Description of the task:
Begin at the line containing "[В избранное] (1329, 314)" in the data below and go on through the line containing "Условия оплаты (1289, 1812)", repeating each line exactly; include both ends and no other line.

Extracted data:
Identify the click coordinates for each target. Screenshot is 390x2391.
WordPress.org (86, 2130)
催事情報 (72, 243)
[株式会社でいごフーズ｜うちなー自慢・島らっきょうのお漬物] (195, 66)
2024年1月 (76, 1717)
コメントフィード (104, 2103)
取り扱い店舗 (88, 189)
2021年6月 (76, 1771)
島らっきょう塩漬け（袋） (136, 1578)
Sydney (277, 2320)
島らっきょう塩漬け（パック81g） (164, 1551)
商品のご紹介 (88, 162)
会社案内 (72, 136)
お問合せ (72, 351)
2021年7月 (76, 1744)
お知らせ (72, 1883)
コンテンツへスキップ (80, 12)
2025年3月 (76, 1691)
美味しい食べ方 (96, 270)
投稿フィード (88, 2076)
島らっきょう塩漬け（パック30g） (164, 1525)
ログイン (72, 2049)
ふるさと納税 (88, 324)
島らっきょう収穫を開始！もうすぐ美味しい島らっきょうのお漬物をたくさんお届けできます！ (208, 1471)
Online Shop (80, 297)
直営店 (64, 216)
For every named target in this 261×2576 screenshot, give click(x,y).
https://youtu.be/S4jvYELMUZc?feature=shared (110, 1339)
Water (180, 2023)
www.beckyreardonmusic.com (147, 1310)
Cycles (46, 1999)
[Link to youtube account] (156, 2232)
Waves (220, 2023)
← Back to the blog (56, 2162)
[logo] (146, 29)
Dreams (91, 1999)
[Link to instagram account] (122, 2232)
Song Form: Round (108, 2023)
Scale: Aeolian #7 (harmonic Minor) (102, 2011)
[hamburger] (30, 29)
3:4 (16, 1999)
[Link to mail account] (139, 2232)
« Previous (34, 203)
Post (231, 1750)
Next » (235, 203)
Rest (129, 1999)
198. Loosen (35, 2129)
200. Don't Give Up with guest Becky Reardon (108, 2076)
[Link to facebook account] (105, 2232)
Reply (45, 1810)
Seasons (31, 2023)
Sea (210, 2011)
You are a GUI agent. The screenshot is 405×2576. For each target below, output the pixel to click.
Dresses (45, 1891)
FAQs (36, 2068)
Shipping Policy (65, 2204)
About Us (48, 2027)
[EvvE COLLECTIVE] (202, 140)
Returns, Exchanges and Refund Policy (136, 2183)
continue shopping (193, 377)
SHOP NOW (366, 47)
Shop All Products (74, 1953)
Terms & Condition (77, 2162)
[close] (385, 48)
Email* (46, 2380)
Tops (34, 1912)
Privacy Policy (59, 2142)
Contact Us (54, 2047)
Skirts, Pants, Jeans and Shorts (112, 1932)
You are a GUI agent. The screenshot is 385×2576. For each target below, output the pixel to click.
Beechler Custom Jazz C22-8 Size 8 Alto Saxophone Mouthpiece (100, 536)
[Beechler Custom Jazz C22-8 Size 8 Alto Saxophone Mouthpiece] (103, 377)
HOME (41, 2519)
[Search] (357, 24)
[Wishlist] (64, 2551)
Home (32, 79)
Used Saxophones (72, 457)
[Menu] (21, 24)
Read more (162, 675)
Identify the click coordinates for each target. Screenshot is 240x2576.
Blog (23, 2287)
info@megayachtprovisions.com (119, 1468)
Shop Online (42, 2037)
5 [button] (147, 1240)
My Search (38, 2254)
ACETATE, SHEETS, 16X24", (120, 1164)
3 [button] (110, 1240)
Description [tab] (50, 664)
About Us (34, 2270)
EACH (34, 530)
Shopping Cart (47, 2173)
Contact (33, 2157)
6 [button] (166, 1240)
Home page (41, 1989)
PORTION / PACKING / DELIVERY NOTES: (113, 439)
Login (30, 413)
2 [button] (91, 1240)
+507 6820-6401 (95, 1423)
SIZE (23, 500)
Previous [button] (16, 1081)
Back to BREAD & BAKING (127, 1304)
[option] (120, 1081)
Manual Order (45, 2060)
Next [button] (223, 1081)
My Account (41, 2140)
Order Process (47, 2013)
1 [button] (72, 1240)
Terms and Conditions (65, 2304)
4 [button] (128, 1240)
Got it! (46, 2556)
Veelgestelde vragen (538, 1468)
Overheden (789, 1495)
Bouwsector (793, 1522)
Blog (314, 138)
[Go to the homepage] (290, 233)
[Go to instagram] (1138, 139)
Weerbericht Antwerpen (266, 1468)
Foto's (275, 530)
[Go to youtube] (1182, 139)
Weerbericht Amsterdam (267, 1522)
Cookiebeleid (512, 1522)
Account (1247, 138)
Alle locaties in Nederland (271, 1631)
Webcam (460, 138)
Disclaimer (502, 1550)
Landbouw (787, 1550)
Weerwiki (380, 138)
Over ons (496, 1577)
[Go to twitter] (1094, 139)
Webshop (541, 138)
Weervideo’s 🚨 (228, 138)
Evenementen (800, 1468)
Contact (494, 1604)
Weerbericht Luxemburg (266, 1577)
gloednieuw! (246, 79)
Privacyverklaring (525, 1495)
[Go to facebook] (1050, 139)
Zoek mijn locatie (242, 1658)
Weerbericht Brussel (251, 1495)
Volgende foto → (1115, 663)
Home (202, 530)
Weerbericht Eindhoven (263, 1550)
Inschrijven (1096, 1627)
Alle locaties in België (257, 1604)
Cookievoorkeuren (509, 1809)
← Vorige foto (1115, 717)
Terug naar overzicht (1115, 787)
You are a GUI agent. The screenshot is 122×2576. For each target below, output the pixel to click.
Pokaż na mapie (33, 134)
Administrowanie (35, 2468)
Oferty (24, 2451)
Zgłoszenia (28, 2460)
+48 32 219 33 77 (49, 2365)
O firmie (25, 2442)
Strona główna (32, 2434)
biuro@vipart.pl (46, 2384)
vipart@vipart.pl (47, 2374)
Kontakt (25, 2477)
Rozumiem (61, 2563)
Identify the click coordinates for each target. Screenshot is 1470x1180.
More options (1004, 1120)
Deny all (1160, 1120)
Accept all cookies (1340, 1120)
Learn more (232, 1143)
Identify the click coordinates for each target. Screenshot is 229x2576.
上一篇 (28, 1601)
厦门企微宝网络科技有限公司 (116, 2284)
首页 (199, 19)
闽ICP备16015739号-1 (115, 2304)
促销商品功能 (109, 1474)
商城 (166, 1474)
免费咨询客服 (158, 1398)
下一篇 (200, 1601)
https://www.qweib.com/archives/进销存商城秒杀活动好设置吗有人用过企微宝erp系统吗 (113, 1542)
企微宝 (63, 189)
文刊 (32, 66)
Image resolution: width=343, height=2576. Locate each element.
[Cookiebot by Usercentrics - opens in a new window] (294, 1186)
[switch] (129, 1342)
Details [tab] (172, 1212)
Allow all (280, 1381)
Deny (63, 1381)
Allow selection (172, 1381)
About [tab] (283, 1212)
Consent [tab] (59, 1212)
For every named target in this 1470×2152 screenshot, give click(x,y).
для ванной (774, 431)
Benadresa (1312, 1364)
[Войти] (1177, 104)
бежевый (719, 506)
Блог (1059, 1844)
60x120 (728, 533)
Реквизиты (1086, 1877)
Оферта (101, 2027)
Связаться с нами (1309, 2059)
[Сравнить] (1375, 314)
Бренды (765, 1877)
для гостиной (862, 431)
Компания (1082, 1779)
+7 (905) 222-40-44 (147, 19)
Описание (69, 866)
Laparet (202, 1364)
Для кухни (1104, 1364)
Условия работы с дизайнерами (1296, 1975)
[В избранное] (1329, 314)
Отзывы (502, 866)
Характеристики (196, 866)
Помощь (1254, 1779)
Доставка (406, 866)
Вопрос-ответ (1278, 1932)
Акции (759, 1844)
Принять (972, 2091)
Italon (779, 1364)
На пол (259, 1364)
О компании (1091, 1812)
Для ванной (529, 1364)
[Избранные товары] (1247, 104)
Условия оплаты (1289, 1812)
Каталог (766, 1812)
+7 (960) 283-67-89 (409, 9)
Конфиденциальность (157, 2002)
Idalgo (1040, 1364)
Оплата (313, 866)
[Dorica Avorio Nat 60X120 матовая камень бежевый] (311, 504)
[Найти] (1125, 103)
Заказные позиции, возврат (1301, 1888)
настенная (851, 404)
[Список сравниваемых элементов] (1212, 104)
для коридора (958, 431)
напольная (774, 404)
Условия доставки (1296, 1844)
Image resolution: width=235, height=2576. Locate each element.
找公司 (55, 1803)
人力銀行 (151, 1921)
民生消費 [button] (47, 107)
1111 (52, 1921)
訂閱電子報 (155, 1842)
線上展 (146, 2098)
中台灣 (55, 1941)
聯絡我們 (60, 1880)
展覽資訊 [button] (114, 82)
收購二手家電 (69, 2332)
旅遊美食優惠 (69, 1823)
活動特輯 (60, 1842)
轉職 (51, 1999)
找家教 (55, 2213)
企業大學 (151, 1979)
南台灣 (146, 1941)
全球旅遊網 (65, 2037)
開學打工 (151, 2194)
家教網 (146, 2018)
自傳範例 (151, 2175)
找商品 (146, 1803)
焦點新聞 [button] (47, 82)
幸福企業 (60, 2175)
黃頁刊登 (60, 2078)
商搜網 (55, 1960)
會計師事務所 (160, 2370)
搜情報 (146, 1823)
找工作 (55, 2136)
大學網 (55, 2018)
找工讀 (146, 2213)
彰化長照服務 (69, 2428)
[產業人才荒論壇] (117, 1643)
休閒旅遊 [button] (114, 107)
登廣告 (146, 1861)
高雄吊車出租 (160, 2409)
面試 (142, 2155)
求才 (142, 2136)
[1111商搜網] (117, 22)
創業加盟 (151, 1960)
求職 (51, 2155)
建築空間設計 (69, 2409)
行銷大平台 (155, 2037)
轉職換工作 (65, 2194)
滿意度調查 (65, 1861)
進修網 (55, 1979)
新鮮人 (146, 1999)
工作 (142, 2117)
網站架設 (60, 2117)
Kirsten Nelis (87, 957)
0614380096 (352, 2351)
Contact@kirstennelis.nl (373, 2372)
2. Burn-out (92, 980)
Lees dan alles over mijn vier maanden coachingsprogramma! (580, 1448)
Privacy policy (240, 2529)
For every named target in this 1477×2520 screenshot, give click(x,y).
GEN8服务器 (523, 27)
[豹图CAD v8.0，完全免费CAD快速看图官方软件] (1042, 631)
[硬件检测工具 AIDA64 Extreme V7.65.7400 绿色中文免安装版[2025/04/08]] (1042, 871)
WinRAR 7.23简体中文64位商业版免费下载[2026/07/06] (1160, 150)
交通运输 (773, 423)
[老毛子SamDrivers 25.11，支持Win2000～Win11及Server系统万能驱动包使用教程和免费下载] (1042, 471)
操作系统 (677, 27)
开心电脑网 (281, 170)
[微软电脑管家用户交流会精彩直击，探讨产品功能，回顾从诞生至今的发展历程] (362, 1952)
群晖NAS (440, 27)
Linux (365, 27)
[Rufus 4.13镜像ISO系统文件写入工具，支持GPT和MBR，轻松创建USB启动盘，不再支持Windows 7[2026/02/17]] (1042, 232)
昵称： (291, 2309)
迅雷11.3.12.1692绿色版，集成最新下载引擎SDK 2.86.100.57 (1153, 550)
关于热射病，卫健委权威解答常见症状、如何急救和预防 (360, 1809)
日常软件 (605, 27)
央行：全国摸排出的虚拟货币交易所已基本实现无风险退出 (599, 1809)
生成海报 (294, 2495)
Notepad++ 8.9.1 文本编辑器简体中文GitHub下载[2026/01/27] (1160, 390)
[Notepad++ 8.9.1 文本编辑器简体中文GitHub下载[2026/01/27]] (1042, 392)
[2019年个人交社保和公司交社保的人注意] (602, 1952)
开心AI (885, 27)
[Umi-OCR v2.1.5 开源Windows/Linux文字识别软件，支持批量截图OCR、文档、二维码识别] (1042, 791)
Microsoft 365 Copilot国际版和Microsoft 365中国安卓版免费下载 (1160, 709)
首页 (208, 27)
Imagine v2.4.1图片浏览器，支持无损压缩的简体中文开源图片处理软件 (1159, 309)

Exercise answer:
[В избранное] (1329, 314)
Отзывы (502, 866)
Характеристики (196, 866)
Помощь (1254, 1779)
Доставка (406, 866)
Вопрос-ответ (1278, 1932)
Акции (759, 1844)
Принять (972, 2091)
Italon (779, 1364)
На пол (259, 1364)
О компании (1091, 1812)
Для ванной (529, 1364)
[Избранные товары] (1247, 104)
Условия оплаты (1289, 1812)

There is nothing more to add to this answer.